### Prompt
Put the lines of the listing, from its first line up to and including the line with "tap(851, 521)", into a Markdown table with the columns Row and Line. Give each line a row number and leave out blank lines.

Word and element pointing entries
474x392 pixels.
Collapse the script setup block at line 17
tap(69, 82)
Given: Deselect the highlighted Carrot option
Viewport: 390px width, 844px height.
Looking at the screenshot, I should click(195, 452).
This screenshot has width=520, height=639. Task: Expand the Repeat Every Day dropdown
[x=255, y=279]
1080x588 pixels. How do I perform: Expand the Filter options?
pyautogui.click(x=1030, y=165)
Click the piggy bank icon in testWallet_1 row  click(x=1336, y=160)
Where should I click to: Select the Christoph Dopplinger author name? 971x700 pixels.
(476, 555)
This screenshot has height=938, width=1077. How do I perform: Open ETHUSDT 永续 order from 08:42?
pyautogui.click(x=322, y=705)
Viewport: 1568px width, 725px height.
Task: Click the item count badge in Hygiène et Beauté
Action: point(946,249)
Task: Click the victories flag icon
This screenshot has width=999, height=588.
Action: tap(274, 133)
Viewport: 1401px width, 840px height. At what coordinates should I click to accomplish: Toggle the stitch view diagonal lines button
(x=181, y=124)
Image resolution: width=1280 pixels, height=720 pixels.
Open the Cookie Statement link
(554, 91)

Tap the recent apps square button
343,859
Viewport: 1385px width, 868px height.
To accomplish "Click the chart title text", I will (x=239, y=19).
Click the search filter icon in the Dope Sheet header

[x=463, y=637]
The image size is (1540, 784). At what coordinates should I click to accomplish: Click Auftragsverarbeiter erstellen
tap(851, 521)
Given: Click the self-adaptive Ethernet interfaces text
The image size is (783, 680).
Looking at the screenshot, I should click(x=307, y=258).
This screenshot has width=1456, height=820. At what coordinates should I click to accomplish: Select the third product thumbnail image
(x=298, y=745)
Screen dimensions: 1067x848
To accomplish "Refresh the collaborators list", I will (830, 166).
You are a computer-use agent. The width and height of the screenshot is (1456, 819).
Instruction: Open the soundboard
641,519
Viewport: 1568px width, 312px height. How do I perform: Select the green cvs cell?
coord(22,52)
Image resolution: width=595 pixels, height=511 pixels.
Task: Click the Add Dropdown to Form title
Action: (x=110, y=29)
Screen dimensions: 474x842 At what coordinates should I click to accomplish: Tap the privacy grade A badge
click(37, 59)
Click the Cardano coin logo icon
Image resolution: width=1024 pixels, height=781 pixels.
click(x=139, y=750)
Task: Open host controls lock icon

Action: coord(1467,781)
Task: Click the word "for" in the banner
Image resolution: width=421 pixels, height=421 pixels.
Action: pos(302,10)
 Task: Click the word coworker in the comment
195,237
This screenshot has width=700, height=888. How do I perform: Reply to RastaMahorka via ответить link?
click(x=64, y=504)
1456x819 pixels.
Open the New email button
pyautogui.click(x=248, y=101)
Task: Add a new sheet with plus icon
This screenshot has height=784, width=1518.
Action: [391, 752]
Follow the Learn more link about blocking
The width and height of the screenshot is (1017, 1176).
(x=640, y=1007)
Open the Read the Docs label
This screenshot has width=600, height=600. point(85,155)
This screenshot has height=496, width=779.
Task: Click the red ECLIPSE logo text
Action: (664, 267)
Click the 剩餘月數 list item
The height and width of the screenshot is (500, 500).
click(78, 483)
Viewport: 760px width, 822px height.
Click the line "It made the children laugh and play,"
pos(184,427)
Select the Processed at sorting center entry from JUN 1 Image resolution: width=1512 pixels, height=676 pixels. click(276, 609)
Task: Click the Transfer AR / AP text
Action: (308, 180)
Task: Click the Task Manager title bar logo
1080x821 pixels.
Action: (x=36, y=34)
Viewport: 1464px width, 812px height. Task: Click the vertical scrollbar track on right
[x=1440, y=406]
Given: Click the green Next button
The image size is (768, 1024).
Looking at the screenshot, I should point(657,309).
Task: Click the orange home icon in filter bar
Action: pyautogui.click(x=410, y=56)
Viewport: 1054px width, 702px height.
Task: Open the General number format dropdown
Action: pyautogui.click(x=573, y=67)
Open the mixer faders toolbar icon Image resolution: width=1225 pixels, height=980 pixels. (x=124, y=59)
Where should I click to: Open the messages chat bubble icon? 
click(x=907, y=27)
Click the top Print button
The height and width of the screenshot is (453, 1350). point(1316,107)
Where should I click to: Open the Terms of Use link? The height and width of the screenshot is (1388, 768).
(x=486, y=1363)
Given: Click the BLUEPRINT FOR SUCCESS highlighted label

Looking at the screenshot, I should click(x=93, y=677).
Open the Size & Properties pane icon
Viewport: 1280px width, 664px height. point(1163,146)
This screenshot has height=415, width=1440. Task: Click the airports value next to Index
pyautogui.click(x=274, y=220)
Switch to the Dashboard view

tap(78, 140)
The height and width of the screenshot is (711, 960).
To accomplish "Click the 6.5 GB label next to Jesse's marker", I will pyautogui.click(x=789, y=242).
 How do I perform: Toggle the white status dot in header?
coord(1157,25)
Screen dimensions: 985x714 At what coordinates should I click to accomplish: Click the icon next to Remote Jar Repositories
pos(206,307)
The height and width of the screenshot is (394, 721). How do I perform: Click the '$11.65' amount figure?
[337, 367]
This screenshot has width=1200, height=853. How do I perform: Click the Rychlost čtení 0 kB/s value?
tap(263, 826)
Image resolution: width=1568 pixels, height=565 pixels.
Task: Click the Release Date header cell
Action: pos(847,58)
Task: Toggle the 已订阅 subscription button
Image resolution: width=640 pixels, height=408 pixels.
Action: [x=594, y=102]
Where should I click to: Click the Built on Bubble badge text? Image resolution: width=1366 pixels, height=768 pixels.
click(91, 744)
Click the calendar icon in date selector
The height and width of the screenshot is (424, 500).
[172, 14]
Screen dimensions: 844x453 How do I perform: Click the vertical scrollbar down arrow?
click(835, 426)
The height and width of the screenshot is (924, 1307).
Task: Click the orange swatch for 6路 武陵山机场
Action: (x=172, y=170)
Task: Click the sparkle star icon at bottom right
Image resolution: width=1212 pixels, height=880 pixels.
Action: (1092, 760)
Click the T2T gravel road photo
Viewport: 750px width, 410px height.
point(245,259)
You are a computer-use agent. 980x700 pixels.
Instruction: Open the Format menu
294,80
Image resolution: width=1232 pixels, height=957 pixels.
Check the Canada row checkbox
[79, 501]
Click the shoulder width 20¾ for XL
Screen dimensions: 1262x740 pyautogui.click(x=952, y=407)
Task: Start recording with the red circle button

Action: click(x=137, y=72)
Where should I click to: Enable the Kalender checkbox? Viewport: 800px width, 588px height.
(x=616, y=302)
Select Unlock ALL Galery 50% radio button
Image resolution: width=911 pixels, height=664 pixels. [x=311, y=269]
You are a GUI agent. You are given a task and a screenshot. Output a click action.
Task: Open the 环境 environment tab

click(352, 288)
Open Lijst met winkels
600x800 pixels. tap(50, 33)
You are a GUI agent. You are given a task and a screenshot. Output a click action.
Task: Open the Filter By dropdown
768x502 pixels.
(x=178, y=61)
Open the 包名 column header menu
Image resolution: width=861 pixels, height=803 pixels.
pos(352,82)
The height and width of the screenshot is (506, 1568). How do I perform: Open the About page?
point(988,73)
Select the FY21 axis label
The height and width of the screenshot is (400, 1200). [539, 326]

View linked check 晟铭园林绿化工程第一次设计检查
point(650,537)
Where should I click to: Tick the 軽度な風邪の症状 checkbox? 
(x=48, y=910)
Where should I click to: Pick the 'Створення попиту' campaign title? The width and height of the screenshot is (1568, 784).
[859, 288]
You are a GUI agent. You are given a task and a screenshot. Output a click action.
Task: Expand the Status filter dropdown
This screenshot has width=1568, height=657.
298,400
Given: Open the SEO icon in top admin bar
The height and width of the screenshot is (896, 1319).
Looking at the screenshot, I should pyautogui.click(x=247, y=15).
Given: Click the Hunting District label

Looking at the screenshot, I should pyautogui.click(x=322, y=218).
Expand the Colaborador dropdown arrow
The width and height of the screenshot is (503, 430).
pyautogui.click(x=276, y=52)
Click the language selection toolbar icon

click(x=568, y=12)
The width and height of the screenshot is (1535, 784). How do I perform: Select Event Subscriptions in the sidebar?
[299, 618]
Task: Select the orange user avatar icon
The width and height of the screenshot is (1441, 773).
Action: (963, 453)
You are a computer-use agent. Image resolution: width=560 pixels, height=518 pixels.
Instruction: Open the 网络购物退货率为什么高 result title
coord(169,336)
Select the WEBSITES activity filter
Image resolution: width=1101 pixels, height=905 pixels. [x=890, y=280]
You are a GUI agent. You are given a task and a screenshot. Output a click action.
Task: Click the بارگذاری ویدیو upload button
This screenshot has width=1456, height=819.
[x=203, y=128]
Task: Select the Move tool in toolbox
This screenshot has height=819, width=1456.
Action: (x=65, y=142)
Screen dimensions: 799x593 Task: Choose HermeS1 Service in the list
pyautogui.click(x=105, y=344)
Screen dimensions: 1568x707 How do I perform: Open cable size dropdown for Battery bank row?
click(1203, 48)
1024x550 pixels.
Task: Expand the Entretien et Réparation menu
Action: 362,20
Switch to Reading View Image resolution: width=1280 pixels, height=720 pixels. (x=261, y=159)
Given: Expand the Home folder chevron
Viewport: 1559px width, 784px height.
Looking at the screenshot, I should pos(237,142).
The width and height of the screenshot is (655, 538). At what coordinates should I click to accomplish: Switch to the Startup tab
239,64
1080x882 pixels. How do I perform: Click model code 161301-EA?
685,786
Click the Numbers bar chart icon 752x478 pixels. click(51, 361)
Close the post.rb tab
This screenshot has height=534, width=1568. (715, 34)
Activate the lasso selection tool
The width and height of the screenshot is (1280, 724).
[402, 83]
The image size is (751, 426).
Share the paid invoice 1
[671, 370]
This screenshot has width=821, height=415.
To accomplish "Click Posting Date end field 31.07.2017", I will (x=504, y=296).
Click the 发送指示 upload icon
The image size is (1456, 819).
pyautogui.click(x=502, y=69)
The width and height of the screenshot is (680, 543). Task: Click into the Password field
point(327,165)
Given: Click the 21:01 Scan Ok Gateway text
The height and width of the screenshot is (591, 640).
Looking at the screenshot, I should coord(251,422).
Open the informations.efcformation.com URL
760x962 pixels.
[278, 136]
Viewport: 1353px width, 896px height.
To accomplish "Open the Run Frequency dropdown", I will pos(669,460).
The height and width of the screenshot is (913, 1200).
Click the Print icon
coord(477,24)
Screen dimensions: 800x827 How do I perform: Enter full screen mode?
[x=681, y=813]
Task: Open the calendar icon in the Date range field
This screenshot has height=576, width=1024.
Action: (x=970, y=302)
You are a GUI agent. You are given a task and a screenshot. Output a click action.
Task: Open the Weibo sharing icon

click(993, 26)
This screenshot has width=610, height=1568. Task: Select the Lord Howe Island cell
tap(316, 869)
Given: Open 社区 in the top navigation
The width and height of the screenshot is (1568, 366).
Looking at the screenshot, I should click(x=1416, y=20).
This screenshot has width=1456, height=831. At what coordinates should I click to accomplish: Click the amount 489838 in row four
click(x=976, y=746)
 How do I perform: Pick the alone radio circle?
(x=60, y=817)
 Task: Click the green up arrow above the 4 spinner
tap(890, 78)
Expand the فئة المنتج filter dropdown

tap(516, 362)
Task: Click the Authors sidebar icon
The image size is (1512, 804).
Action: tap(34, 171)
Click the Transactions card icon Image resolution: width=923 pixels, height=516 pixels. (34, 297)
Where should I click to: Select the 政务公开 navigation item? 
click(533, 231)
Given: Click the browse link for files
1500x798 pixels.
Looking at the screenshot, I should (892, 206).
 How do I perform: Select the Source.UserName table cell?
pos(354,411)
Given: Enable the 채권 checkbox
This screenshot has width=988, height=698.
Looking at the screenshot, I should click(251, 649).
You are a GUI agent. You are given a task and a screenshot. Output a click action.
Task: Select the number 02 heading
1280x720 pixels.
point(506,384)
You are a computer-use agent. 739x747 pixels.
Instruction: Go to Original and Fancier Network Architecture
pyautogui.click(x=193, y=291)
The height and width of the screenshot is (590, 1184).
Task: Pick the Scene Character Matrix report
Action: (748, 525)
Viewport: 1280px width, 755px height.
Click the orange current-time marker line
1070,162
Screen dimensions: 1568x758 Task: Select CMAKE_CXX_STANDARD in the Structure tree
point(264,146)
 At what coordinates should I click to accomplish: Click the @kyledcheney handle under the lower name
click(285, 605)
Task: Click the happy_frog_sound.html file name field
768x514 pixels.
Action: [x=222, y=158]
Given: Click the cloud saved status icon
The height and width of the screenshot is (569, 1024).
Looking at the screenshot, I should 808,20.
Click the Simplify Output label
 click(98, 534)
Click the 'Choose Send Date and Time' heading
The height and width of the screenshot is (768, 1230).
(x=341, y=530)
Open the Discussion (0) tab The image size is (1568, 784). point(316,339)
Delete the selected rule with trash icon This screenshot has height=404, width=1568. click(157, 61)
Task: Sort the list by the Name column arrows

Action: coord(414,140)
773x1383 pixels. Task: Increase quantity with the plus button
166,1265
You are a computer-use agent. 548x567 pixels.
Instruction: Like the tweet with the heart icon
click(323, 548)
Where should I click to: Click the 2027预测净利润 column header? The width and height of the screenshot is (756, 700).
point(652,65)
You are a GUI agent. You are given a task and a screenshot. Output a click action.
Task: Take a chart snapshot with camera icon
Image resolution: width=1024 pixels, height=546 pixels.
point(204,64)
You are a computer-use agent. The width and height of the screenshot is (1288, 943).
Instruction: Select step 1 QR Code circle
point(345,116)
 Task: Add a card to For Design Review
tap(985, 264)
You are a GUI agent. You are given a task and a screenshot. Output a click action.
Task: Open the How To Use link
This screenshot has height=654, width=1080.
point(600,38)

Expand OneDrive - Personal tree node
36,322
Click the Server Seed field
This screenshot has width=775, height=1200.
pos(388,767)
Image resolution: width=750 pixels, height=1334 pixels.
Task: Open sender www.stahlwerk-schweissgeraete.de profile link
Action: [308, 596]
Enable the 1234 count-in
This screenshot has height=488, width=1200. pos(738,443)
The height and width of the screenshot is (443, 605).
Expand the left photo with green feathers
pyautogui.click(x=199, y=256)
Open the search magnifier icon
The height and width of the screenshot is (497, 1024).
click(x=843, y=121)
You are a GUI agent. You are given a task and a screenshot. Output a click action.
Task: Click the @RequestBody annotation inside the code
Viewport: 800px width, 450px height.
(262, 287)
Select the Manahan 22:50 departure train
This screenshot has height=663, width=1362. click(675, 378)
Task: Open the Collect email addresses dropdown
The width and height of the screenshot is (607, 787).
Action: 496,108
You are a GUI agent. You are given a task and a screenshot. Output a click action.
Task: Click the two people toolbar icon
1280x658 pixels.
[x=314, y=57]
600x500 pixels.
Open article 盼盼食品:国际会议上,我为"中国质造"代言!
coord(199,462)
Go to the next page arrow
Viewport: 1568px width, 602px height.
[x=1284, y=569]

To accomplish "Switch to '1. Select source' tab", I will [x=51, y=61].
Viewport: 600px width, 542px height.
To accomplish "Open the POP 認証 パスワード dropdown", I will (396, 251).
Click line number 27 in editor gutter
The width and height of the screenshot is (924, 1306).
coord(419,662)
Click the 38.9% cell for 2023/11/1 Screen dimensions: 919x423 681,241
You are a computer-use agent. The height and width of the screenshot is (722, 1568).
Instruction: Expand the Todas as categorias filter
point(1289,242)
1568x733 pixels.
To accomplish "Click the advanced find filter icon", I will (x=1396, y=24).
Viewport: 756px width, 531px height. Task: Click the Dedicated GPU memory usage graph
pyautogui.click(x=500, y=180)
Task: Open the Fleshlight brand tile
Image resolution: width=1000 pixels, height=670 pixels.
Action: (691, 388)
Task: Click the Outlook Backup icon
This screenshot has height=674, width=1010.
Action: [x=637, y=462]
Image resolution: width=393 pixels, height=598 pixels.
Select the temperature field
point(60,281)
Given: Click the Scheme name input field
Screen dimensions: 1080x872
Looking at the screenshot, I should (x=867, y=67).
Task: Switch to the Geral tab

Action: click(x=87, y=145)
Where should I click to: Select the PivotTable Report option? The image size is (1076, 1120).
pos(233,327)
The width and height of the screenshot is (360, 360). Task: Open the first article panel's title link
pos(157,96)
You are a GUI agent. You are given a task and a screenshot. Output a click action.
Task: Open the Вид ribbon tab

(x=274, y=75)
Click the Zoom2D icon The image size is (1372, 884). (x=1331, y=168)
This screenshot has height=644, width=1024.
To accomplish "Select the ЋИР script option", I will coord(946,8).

### In response
| Row | Line |
|---|---|
| 1 | 474x392 pixels. |
| 2 | Collapse the script setup block at line 17 |
| 3 | tap(69, 82) |
| 4 | Given: Deselect the highlighted Carrot option |
| 5 | Viewport: 390px width, 844px height. |
| 6 | Looking at the screenshot, I should click(195, 452). |
| 7 | This screenshot has width=520, height=639. Task: Expand the Repeat Every Day dropdown |
| 8 | [x=255, y=279] |
| 9 | 1080x588 pixels. How do I perform: Expand the Filter options? |
| 10 | pyautogui.click(x=1030, y=165) |
| 11 | Click the piggy bank icon in testWallet_1 row  click(x=1336, y=160) |
| 12 | Where should I click to: Select the Christoph Dopplinger author name? 971x700 pixels. |
| 13 | (476, 555) |
| 14 | This screenshot has height=938, width=1077. How do I perform: Open ETHUSDT 永续 order from 08:42? |
| 15 | pyautogui.click(x=322, y=705) |
| 16 | Viewport: 1568px width, 725px height. |
| 17 | Task: Click the item count badge in Hygiène et Beauté |
| 18 | Action: point(946,249) |
| 19 | Task: Click the victories flag icon |
| 20 | This screenshot has width=999, height=588. |
| 21 | Action: tap(274, 133) |
| 22 | Viewport: 1401px width, 840px height. At what coordinates should I click to accomplish: Toggle the stitch view diagonal lines button |
| 23 | (x=181, y=124) |
| 24 | Image resolution: width=1280 pixels, height=720 pixels. |
| 25 | Open the Cookie Statement link |
| 26 | (554, 91) |
| 27 | Tap the recent apps square button |
| 28 | 343,859 |
| 29 | Viewport: 1385px width, 868px height. |
| 30 | To accomplish "Click the chart title text", I will (x=239, y=19). |
| 31 | Click the search filter icon in the Dope Sheet header |
| 32 | [x=463, y=637] |
| 33 | The image size is (1540, 784). At what coordinates should I click to accomplish: Click Auftragsverarbeiter erstellen |
| 34 | tap(851, 521) |